La riforma del 2017
L’articolo 1, comma 87 della l. 205/2017 (la c.d. Legge di Bilancio 2018), ha apportato significative modifiche agli articoli 20 e 53-bis del D.P.R. n. 131/1986 (Testo Unico delle disposizioni in materia di imposta di registro, d’ora in avanti T.U.R.), rubricati rispettivamente “Interpretazione degli atti” e “Attribuzioni e poteri degli Uffici”, le novità sono apprezzabili in quanto chiariscono la portata applicativa dell’art. 20 TUR in modo tale da restituire all’imposta di registro l’originaria veste di “imposta d’atto”. In particolare viene espressamente vietato di utilizzare elementi estranei all’atto ai fini dell’interpretazione di quest’ultimo, di conseguenza non potrà più essere l’art. 20 TUR il metro per risolvere le eventuali discrepanze tra effetti negoziali e sostanziali dell’atto da registrare.

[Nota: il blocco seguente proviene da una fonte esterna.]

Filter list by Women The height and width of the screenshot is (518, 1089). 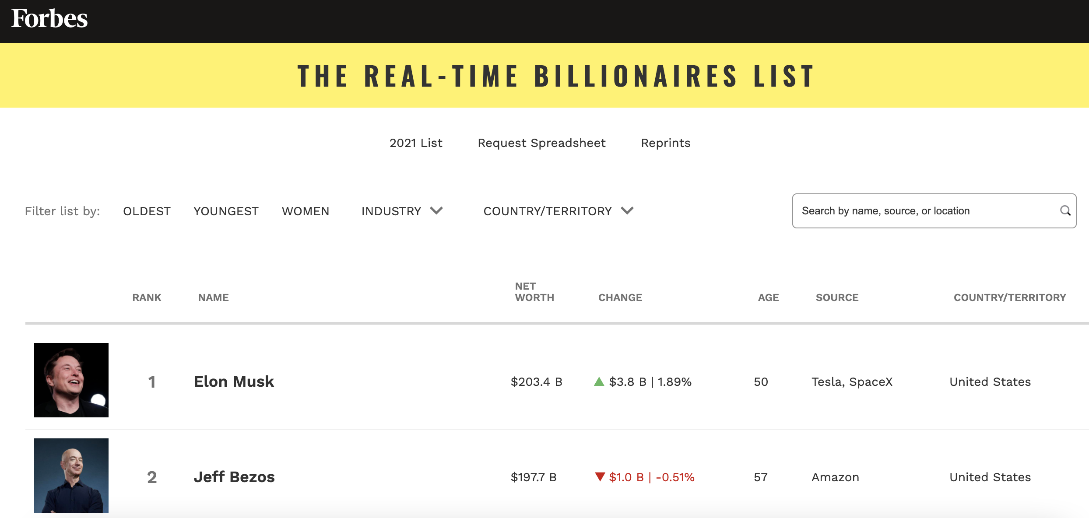305,211
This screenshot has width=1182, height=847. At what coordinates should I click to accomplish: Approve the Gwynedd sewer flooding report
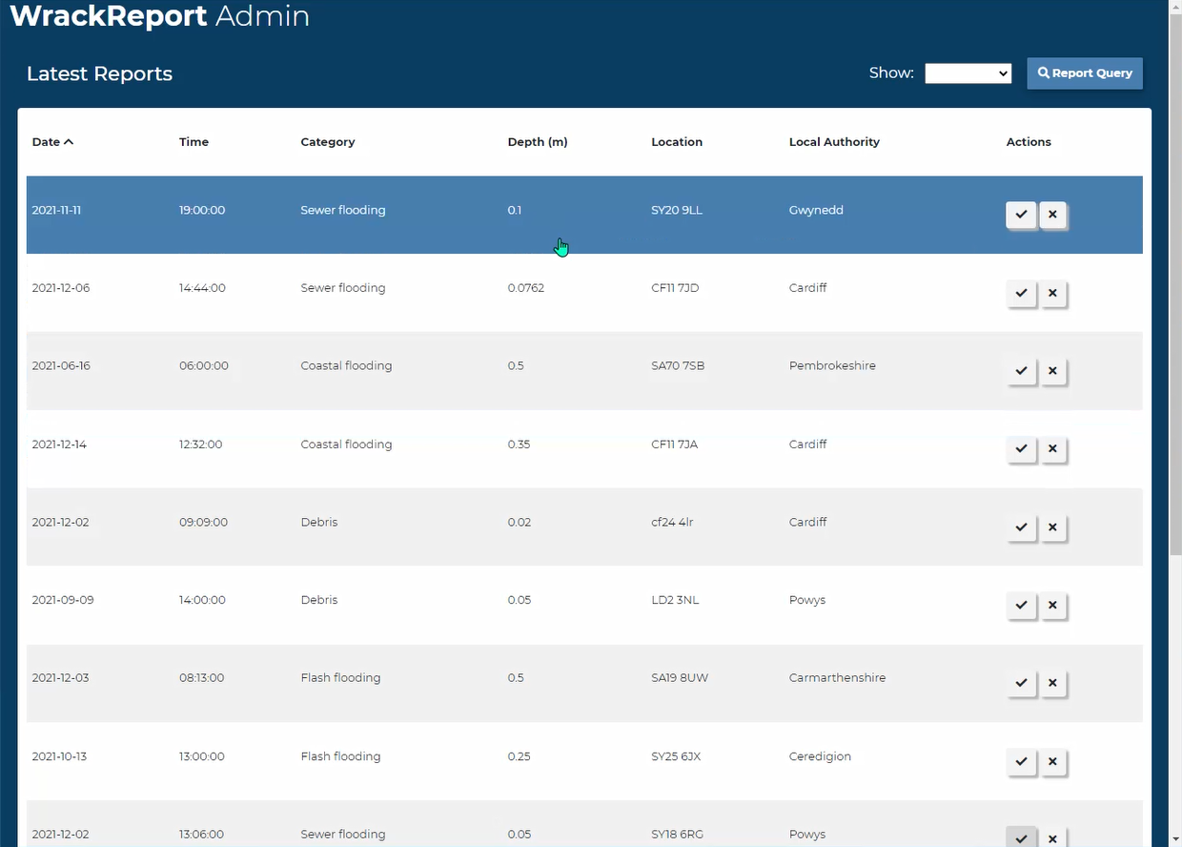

Dall’altra parte, il richiamo dell’art. 10-bis l. 212/2000 nel corpo dell’art. 53-bis consente all’amministrazione finanziaria di riqualificare l’operazione elusiva, anche mediante atti collegati o elementi extra-testuali, solo se ravvisa la violazione dei principi dell’abuso del diritto.
Sono finalmente risolte le incertezze del passato?
L’art. 20 del D.P.R. n. 131/1986, anteriormente alle modifiche ad esso apportate con la Legge di Bilancio 2018, prevedeva che: “l’imposta è applicata secondo la intrinseca natura e gli effetti giuridici degli atti presentati alla registrazione, anche se non vi corrisponda il titolo o la forma apparente”.
Secondo un primo orientamento che potremmo definire “tradizionale”, la disposizione testé richiamata richiedeva che ai fini dell’applicazione dell’imposta di registro, bisognava avere riguardo precipuamente al contenuto delle clausole negoziali e agli effetti giuridici dell’atto soggetto a registrazione, indipendentemente dal nomen iuris ad esso attribuito e aldilà dalla volontà delle parti, a nulla rilevando gli effetti economici di tale atto e gli elementi esterni all’atto stesso[1] .
Negli ultimi quindici anni, tuttavia, si è formato un filone giurisprudenziale, soprattutto in Cassazione, che ha attribuito alla disposizione in commento una portata ben più ampia, dando rilievo, per la determinazione dell’imposta applicabile, all’intera operazione economica realizzata e ciò avveniva mediante la valorizzazione del collegamento dell’atto sottoposto a registrazione con elementi extra-testuali[2].
A queste conclusione la S.C. vi era giunta a seguito dell’elaborazione di due approcci: in base al primo veniva riconosciuta una portata essenzialmente antielusiva[3] dell’art. 20 TUR, il quale, pertanto, aveva una funzione analoga a quella dell’oggi abrogato art. 37-bis, D.P.R. n. 600/1973.
Successivamente, la Corte di legittimità ha abbandonato la concezione dell’art. 20 T.U.R. quale clausola antielusiva, ritenendo che la norma consentisse comunque di oltrepassare il nomen iuris e gli effetti negoziali dell’atto sottoposto a registrazione, per ricostruire la “causa reale” dell’intera operazione economica realizzata[4].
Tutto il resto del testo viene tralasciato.